Traditional antibiotics often rely on a one-drug-one-target approach, in which a molecule will bind to a pocket on a ribozyme (e.g., aminoglycosides, macrolides) or enzyme (e.g., rifamycins, β-lactams), or bind specific cellular components to prevent enzymatic reactions (e.g., glycopeptides). In contrast, all known CDIs rely on ligand coordination with copper ions, resulting in a variety of cellular effects including generalized copper overload and poisoning ¹⁶. Despite ostensibly comprising a single class of bacterial inhibitors, given the apparent similar modes of action, active core structures of known CDIs vary significantly. Some CDIs use a single element, such as disulfiram coordinating copper ions with four sulfurs ²³, or phenanthrolines using four nitrogens across two ligands ⁵⁹. Others use a mixture, including a single thiosemicarbazone ligand complexing with two nitrogens and two sulfurs ²⁷, pyrithione coordinating copper with two sulfurs and two oxygens across two ligands ¹⁷, or 8-hydroxyquinolines using one or two ligands depending on concentration, with one oxygen and one nitrogen per ligand ²⁴.

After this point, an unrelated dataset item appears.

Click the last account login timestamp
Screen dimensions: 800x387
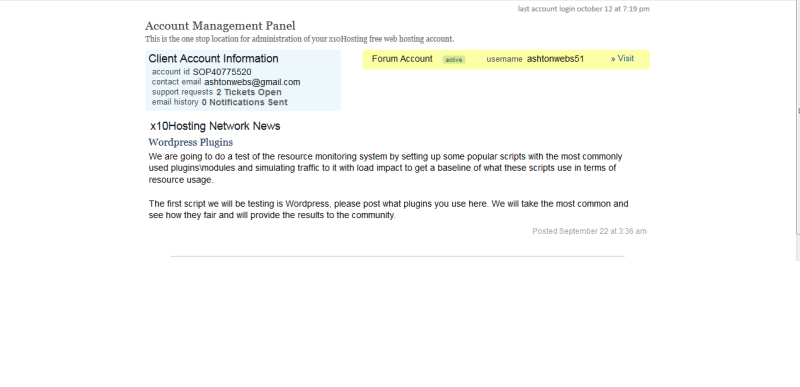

Of the high-scoring fragments describe here, it is not always immediately apparent whether the structure is directly involved in binding to copper ions. Some, such as the pyridinyl-thieno-pyrimidines, mimic already known copper-coordinating compounds (i.e., bipyridyl). Most, though, are less obvious. This is hardly unprecedented, though, as the NNSN lead series from our previous study challenged conventional wisdom of a thiourea’s coordination scheme. Rather than a 2:1 ligand:ion complex, as is generally seen with thiourea/copper complexes, the NNSN scaffold employed a carbon within a nearby pyrazole ring to coordinate the ion ²⁸. Such a scheme was unknown, suggesting that antibacterial screens such as these could be used as a pseudo-reporter system for novel coordination chemistry.

Significance:

This work details the first industrial-scale screening effort harnessing the phenomenon of copper-dependent inhibitors (CDIs) of drug resistant Staphylococcus aureus, a devastating human pathogen. CDIs are remarkable small molecules that gain significant antibacterial abilities upon coordinating copper ions, readily present at sites of infection. Here, we employ a modified screening approach to uncover these compounds within existing chemical libraries. After the screen, we utilize an unbiased cheminformatics approach for automated large-scale data extraction and interpretation, including clustering, modeling, and in silico prediction of new CDIs. These models are released using the new Assay Central distribution system.